Tutte le maglie ritirate in Serie A, da Baresi ad Astori

L’abitudine di ritirare dei numeri di maglia è tipica dello sport professionistico americano, ma dalla fine del secolo scorso è stata adottata anche dagli sport europei, e in particolare dal calcio. Non accade spesso, ma quando accade è davvero per qualche occasione speciale. In questo articolo vi mostreremo tutte le maglie ritirate in Serie A, considerando le squadre che vi prenderanno parte nella stagione 2021/22.

Le 11 maglie ritirate dalla Serie A 2021/22

In questa infografica le 11 casacche che non potranno essere più indossate dai vari club di Serie A coinvolti. Tra questi Milan, Inter, Napoli, Bologna, Cagliari, Fiorentina, Atalanta e Genoa. Squadre grandi ma anche medie o medio-piccole, perché in questi casi non conta quanti scudetti o coppe ci siano in bacheca, non importa quale considerazione il club tal dei tali abbia nelle quote sul calcio. A contare qui sono la memoria, la riconoscenza e l’attaccamento ai colori.

I miti: D10s, ma anche Baggio

La morte di Diego Armando Maradona ha portato addirittura a cambiare l’intitolazione di un intero stadio, perché per la maglia indossata dal fuoriclasse argentino al Napoli tutto era già stato fatto parecchi anni prima. Fuori dall’attuale Serie A, la numero 10 non si può indossare nemmeno al Brescia: un piccolo omaggio della squadra lombarda ai 4 anni che il codino più famoso al mondo trascorse prima di ritirarsi. Quattro anni in cui Baggio si ripropose ancora una volta ad altissimi livelli, portando al contempo il Brescia spesso e volentieri nella parte sinistra della classifica e a una considerazione maggiore nelle quote della Serie A. Lo testimonia il settimo posto del 2000/01, miglior piazzamento di sempre nella storia del club, per quanto riguarda la massima serie.

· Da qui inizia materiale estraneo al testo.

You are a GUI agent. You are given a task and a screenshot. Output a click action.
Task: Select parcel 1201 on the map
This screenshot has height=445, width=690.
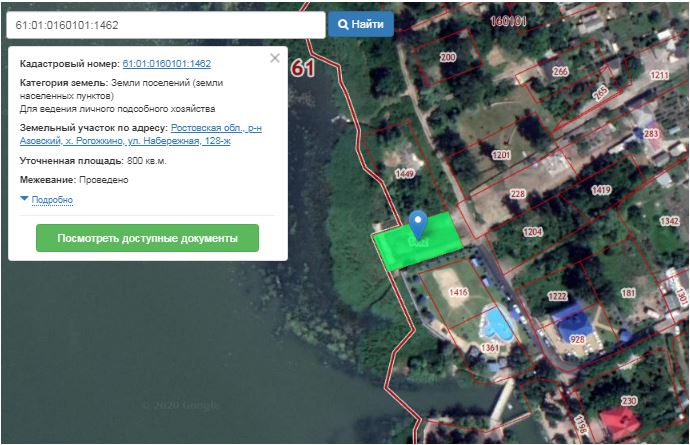click(x=501, y=155)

Anche senza scomodare autentiche divinità come Maradona e Baggio, la numero 10 è stata ritirata anche in altre piazze. Si pensi a Livorno e Bari con Igor Protti, bomber indimenticabile e vero asso nella manica sia per i fanta-manager che per gli appassionati di scommesse sui marcatori. Ricordiamo che Protti è l’unico, insieme a Dario Hubner, ad aver vinto la classifica dei cannonieri in Serie A, in Serie B e in Serie C.

Le tragedie e il ricordo

Spesso una maglia viene ritirata per la straordinarietà delle prestazioni offerte da un giocatore con una determinata casacca, ma non sempre è così. Capita purtroppo che gesti del genere siano tentativi di onorare la memoria di atleti e ragazzi scomparsi prematuramente. Vengono in mente i casi di Niccolò Galli e naturalmente Davide Astori, ma la lista è molto più lunga. Si pensi a Piermario Morosini, la cui 25 non verrà più indossata né dal Vicenza né dal Livorno, oppure al Chievo con Mayele, all’Atalanta con Pisani, al Brescia con Mero.

Maglie ritirate in Serie A: c’è chi dice no

A volte il gesto di ritirare la maglia subisce ripensamenti, come nel caso di Ciccio Tavano a Empoli. Ci sono invece casi in cui il club ha proposto il ritiro ma è stato il giocatore a rifiutare. Il più famoso di questi è certamente Alessandro Del Piero. Dopo il suo ritiro la Juventus propose di ritirare la maglia numero 10, ma il fuoriclasse veneto declinò gentilmente, con una motivazione che è nobile e condivisibile: “La maglia numero 10 della Juve deve essere indossata, non ritirata. È bello che i bambini possano sognare di indossarla, un giorno”.